◆ Excerpted records ◆
━━━━━━━━━━

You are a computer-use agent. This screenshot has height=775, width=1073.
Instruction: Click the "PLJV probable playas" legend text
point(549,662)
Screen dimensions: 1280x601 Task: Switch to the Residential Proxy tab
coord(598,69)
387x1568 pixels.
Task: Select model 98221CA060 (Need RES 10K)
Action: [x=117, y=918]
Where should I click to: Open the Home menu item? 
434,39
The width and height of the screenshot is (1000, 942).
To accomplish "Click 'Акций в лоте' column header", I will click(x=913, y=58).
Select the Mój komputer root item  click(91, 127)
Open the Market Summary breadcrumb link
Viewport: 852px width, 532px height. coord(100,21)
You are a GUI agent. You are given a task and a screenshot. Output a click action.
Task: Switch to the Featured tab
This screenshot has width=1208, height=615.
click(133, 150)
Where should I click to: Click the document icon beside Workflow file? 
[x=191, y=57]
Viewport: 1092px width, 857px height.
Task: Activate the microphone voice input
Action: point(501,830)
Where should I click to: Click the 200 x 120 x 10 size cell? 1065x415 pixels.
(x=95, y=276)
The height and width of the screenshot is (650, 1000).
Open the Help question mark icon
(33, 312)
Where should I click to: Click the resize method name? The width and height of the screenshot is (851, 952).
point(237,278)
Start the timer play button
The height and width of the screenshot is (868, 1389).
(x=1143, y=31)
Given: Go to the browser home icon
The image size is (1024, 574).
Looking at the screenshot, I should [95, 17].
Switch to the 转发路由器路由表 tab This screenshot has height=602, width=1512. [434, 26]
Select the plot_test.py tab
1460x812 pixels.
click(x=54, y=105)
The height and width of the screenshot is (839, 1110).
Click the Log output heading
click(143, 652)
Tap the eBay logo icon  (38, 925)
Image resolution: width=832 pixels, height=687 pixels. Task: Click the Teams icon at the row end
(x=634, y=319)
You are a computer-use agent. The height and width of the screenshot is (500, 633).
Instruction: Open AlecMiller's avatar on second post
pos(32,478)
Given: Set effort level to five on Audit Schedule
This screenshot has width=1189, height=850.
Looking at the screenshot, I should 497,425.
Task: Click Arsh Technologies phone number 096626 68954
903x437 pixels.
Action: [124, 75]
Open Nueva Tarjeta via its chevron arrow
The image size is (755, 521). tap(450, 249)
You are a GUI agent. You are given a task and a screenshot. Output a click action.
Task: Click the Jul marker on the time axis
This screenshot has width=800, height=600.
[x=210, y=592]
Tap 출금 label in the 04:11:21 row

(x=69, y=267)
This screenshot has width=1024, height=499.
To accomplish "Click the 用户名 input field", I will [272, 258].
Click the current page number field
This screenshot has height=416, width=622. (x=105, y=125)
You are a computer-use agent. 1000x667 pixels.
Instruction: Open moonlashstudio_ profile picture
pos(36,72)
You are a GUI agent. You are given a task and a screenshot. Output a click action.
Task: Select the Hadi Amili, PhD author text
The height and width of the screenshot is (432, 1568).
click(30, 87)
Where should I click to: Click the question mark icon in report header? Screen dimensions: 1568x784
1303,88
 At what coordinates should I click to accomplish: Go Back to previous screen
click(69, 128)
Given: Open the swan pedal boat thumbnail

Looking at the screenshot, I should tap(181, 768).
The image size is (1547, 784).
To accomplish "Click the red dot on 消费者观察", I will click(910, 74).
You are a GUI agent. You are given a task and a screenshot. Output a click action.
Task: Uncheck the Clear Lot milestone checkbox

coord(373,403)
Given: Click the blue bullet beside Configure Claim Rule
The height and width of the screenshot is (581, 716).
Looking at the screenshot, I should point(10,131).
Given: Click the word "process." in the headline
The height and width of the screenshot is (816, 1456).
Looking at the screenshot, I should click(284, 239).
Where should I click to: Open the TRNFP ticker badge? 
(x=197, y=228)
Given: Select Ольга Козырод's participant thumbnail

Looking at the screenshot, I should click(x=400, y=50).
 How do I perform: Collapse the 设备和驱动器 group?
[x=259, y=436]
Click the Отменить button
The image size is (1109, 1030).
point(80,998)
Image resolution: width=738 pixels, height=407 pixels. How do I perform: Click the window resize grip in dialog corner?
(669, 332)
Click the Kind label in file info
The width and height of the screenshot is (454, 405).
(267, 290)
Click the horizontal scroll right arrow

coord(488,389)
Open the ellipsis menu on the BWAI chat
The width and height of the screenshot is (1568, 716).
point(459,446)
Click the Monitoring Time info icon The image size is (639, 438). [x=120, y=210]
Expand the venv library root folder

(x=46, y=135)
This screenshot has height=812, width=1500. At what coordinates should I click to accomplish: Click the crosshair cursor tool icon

━━━━━━━━━━

Only lines with the word "will" go in the answer. Take them all from the entries above.

◆ Completed exercise ◆
To accomplish "Click 'Акций в лоте' column header", I will click(x=913, y=58).
To accomplish "Click the 用户名 input field", I will [272, 258].
To accomplish "Click the red dot on 消费者观察", I will click(910, 74).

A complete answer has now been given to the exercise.